Más allá de los tribunales
El conflicto de intereses es, ante todo, un problema de confianza. Que la esposa del presidente mantuviese acuerdos de patrocinio con una filial de Globalia mientras el Ejecutivo rescataba a la aerolínea difícilmente podía pasar inadvertido. Incluso si la ley no obliga al jefe del Gobierno a abstenerse, la política sí exige una ejemplaridad más estricta. En países con estándares más elevados, la mera sospecha habría bastado para una renuncia o, al menos, para una inhibición preventiva.
En los países nórdicos, ministros han dimitido por aceptar viajes privados o por no declarar vínculos indirectos en contratos públicos. En Bruselas, la Comisión Europea ha sufrido crisis de confianza por aparentes conflictos que jamás se tradujeron en delitos. La lógica es simple: la integridad de las instituciones no se mide sólo por lo que resiste en los tribunales, sino por la disposición de sus líderes a evitar cualquier sombra de duda.

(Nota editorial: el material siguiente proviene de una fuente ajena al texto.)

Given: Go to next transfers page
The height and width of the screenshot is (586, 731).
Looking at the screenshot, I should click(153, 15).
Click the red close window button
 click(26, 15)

El mínimo común denominador
España, en cambio, sigue atrapada en una cultura política que confunde responsabilidad con condena. Si no hay delito, no hay problema. Esta interpretación estrictamente legalista puede servir a corto plazo para blindar a un Gobierno, pero a largo plazo erosiona el capital más difícil de recuperar: la confianza de los ciudadanos. La oposición explota esta grieta con discursos de corrupción; el Ejecutivo responde con informes y archivos. Mientras tanto, la discusión esencial, la ética en el poder, queda relegada a un segundo plano.
Una oportunidad perdida
El rescate de Air Europa difícilmente pasará a la historia como un caso de corrupción flagrante. Pero sí quedará como un ejemplo de cómo la política española gestiona los conflictos de interés: minimizando su importancia, resistiendo mientras no haya sentencia y dejando que la batalla se libre en los tribunales en lugar de en el terreno de la responsabilidad política. Sánchez pudo haber elevado el estándar al abstenerse en aquella votación de noviembre de 2020. No lo hizo.
En democracias consolidadas, la grandeza política se mide no por la capacidad de resistir acusaciones, sino por la voluntad de apartarse a tiempo para preservar la credibilidad de las instituciones. España aún no ha hecho suyo ese principio. Mientras tanto, el debate sobre la ética seguirá persiguiendo a sus líderes, recordando que el poder se sostiene tanto en la ley como en la confianza, y que la segunda es siempre más frágil que la primera.